L’harmonie entre le compositeur et le cinéaste est-elle si rare ?
Moi qui n’étais pas cinéphile quand j’ai commencé ce métier, j’ai découvert les couples que formaient Rota et Fellini, Herrmann et Hitchcock, ou encore Sergio Leone qui a réservé un espace de cinq minutes…sans dialogues à Ennio Morricone, comme dans Il était une fois la révolution. À part Dolan et Minghella, j’ai connu des couples très beaux avec Jean-Jacques Beineix, Jean-Jacques Annaud (césar 1993 de la meilleure musique pour L’Amant) ou Jean-Pierre Mocky. Avec ce dernier, c’est à chaque fois une partie de plaisir.
Comment procédez-vous ?
Je commence par deux ou trois thèmes que je développe avec des variations, des harmonisations. Quand j’ai tous les ingrédients, je porte mon attention sur l’image et je cisèle. Autrefois, les compositeurs visionnaient le film à la table de montage. Un monteur musique donnait les minutages et le compositeur repartait avec le souvenir de l’image. Aujourd’hui, nous sommes obligés de travailler sur l’image en face de nous, sur l’écran d’ordinateur. Or coller à l’image, c’est la desservir.

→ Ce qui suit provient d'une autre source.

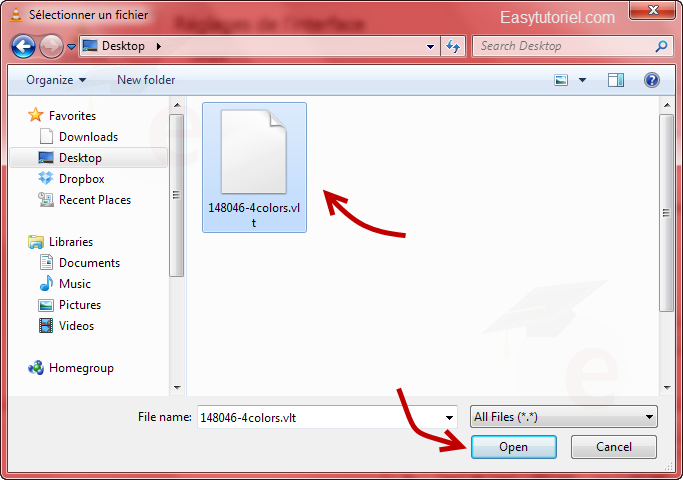The height and width of the screenshot is (480, 683).
Task: Open the recent pages dropdown arrow
Action: [72, 46]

Les acteurs vous ont-ils parfois inspiré ?
Bien sûr. Par exemple, pour la scène du magasin de pianos de 37°2 le matin, j’ai demandé à Béatrice si elle savait en jouer. Elle m’a répondu : « Que dalle ! » Je lui ai donc écrit une simple gamme qu’elle pouvait jouer d’un doigt pour accompagner Jean-Hugues Anglade, qui est un bon pianiste.
Une autre rencontre déterminante ?
Celle d’Isabelle Adjani pour Camille Claudel. Mais c’est l’exemple qui vient contredire ce que je viens d’énoncer ! Isabelle et Bruno Nuytten venaient de terminer le film lorsqu’ils m’ont contacté. J’ai vu le film. Durée : quatre heures. J’avais trois mois. Je me suis dit « Camille Claudel, c’est Debussy, Ravel, Fauré, les débuts de Mahler ». J’ai donc écrit dans cet esprit, comme une œuvre classique, avec quatre grands thèmes et des développements. On a enregistré à Londres avec un grand orchestre, puis, à Paris, nous avons placé les musiques sur la table de montage. Aujourd’hui, on a l’impression qu’elles ont été écrites pour chaque scène. C’est l’une de mes plus belles expériences. C’est ma musique préférée, la seule que je supporterais d’écouter car je suis maladivement critique de mon travail.
Vous avez reçu un oscar, vous composez outre-Atlantique. Comment expliquez-vous le succès des compositeurs français à Hollywood ?
Nous sommes d’abord des mélodistes, il n’y a qu’à écouter les musiques de Van Parys, Michel Legrand ou Maurice Jarre. Il y a une certaine facture française, pudique, raffinée, cette facture spéciale, sur le plan de l’harmonisation, que l’on retrouve aussi chez Bruno Coulais et Alexandre Desplats.